Ehresmann Connection and Gauge Theory

Ehressmann Connection

tldr; Connections on Fiber bundles are are specified by vertical bundle-valued one-forms

One might be familiar with the connection as the Christoffel symbols $Γ^{μ}_{ν ρ} (x)$ or the gauge field $A^{μ} (x)$ . We will review the idea of Ehresmann connection that unifies these 2 seemingly disparate structures in a more abstract framework. It is essential if we are going to generalize the Levi Civita connection (Christoffel symbols) on the tangent bundle to a spin connection on the spin bundle.

The Ehresmann connection can be defined for any smooth Fiber bundle $π : E \to M$ with smooth fiber $F = π^{- 1} (m), m \in M$ . If we consider tangent bundle $d π : TE \to TM$ , one can see that $dim T_{(m, f)} TE = dim E = dim M + dim F = dim T_{m} M + dim F$ , which implies that $dim ker d π = dim F$ . Intuitively, the tangent bundle $TP$ has some linear subspace that are “along $F$ ”, and this leads to the definition of $V E := ker (d π : TE \to TM)$ One can look for another subspace that is complementary to $V E$ , i.e. $TE = V E \oplus H E$ The intuition is that vectors in $H E$ point in a direction that leads to another fiber, while vectors in $V E$ point in a direction tangent to the current fiber.
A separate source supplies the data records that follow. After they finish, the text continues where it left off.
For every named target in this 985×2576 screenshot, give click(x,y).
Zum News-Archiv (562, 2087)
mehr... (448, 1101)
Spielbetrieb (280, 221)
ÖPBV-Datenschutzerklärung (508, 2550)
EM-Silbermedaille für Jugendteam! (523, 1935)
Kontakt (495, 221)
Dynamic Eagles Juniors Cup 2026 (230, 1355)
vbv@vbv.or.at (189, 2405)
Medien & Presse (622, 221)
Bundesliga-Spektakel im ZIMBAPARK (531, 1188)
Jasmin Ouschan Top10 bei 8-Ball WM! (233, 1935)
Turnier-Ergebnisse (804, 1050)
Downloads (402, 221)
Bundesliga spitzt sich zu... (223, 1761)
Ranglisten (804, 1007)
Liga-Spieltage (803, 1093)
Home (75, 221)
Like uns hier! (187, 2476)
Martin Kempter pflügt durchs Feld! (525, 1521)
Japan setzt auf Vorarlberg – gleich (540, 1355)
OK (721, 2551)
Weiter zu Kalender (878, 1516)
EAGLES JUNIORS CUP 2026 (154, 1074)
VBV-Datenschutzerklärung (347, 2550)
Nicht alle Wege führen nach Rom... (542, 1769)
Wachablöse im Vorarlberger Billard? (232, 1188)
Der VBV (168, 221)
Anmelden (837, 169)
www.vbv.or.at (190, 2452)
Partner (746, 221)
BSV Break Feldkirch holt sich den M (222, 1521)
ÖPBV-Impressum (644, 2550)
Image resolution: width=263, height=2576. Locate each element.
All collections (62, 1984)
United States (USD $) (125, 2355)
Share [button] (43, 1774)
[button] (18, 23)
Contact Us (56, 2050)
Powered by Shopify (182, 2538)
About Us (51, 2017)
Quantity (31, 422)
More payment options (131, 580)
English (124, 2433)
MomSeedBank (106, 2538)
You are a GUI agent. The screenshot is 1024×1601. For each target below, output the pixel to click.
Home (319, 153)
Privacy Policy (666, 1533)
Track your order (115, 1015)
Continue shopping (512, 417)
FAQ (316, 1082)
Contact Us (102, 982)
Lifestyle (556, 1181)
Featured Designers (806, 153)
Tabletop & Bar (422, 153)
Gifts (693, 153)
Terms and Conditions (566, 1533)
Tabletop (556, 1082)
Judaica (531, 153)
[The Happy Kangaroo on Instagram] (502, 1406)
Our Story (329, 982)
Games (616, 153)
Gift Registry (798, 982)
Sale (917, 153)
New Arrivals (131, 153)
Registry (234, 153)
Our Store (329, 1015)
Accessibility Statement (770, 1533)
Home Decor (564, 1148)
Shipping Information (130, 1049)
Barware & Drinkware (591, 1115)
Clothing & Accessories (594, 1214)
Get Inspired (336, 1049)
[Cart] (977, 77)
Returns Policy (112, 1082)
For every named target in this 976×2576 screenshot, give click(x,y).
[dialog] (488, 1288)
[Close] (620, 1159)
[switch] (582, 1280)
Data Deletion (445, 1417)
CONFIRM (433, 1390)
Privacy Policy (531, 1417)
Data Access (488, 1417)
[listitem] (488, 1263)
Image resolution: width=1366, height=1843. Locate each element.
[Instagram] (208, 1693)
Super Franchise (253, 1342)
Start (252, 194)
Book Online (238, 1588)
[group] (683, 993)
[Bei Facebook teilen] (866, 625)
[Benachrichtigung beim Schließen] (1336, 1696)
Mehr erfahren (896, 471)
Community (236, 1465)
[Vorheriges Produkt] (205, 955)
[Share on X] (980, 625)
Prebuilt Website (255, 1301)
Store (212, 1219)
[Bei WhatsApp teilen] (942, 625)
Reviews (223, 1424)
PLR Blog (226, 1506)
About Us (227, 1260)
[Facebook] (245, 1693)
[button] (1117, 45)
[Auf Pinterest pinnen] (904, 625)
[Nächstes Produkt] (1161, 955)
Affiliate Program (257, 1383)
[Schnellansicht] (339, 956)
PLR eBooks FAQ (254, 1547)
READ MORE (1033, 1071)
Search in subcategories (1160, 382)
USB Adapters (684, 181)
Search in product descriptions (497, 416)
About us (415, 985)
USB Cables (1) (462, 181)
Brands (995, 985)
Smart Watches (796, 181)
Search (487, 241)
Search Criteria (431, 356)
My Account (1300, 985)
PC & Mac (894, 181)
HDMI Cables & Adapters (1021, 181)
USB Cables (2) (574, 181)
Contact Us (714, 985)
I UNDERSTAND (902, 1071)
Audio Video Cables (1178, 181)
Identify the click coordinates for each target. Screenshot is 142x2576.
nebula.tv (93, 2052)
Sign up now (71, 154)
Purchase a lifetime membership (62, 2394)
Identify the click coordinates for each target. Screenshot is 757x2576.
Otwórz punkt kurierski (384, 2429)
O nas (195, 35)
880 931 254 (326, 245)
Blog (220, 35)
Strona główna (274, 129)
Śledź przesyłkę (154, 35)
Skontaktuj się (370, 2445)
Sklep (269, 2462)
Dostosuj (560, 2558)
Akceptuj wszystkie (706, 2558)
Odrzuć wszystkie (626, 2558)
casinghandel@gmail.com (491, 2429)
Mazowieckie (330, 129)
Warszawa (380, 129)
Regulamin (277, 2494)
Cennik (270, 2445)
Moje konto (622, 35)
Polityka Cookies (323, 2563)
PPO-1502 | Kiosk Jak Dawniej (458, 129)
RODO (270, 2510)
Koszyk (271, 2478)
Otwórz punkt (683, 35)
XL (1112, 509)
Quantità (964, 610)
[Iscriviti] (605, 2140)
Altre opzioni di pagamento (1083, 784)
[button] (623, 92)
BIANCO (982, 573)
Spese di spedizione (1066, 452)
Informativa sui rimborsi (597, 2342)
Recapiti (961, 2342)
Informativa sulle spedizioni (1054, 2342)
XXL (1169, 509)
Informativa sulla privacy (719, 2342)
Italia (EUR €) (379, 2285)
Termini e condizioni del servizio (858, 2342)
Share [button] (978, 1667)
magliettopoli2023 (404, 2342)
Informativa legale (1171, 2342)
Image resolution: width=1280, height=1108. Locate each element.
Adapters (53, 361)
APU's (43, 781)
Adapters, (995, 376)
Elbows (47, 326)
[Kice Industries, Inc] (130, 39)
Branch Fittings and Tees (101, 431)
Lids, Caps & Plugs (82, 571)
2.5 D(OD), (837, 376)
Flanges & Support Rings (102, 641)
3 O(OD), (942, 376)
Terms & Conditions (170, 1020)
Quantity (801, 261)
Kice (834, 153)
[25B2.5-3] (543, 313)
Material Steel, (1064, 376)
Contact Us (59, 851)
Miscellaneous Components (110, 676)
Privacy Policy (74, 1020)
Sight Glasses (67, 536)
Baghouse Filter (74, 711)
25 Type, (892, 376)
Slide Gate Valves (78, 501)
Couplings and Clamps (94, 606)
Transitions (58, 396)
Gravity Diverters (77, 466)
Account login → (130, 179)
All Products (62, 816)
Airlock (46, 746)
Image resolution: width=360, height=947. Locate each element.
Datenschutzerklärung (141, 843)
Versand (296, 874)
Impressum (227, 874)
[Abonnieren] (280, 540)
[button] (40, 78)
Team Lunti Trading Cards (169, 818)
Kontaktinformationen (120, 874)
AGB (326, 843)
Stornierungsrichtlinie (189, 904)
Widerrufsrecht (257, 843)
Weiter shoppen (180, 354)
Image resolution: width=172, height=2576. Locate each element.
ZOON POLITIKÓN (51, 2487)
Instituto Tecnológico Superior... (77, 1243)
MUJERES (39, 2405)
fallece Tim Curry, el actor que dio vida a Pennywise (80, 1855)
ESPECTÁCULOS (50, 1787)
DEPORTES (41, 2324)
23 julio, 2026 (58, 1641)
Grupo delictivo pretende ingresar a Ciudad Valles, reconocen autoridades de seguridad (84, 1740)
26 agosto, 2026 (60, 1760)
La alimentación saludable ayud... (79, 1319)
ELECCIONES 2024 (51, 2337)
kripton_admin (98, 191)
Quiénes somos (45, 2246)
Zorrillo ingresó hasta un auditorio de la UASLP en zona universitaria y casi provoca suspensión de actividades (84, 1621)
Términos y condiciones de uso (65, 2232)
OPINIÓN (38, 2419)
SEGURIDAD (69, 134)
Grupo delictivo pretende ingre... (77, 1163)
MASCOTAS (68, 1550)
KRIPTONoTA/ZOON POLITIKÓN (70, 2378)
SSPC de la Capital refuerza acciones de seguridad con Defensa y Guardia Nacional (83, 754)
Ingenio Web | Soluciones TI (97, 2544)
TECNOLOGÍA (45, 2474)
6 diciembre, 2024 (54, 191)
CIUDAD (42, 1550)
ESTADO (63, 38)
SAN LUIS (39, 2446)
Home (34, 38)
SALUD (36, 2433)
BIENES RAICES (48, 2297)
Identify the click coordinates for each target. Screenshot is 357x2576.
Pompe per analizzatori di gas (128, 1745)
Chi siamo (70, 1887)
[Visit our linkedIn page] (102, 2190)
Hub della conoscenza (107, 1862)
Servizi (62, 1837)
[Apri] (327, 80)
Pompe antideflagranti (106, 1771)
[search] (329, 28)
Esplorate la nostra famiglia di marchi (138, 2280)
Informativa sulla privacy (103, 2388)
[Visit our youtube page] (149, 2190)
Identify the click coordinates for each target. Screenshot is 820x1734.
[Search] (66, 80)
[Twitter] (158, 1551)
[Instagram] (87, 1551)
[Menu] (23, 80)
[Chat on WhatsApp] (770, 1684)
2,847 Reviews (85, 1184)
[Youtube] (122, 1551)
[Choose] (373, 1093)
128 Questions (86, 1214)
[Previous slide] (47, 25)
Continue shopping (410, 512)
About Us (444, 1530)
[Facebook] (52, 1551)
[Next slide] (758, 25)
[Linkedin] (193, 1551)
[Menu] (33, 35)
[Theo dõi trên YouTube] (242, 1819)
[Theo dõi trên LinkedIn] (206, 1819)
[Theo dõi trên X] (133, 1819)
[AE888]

I would love to add a diagram showing an example with $dim M = dim F = 1$ (the only intuitive diagram one can draw in my opinion).

In the absence of any additional structure, there are many valid choices of $H E$ , and our choice of $H E$ affects $ver (X)$ . This is analogous to saying that the vector space of degree 2 polynomials $span (1, x, x^{2})$ can be decomposed in many ways

analogous to TE span (1, x, x^{2}) span (1, x, x^{2}) = V E \oplus H E = span (1) \oplus span (x, x^{2}) \Rightarrow ver (x + 1) = 1 = span (1) \oplus span (x + 1, x^{2}) \Rightarrow ver (x + 1) = 0

Connection Form

Instead of saying we provide a horizontal subspace at every tangent space of the the tangent bundle $TE$ , it is an equivalent definition to just provide a projection map $Φ : TE \to V E$ from which $H E = ker Φ$ can be inferred.

Punchline: One can say that $Φ$ is a $V E$ -valued one-form on $E$ since it takes a vector in $TE$ and gives an element of $V E$ .

Ehressmann Connection on $G$ -bundle

tldr; Connection on $G$ -bundle $P$ is a Lie algebra-valued one-form on $TP$

If we consider $E$ to be a principal $G$ -bundle $P$ , then the $Φ : TE \to V E$ is a Lie group-valued one-form. Since $V E$ consists of vectors that live in the tangent space $T_{(m, g)} E$ that have the same dimension as $dim G$ , the vertical subspace $V_{(m, g)} E ≅ T_{g} G ≅ T_{e} G ≅ g$ is isomorphic to the Lie algebra. So the connection $Φ$ on a $G$ -bundle is specified by a Lie algebra-valued one-form on P (the full bundle $P \to M$ ).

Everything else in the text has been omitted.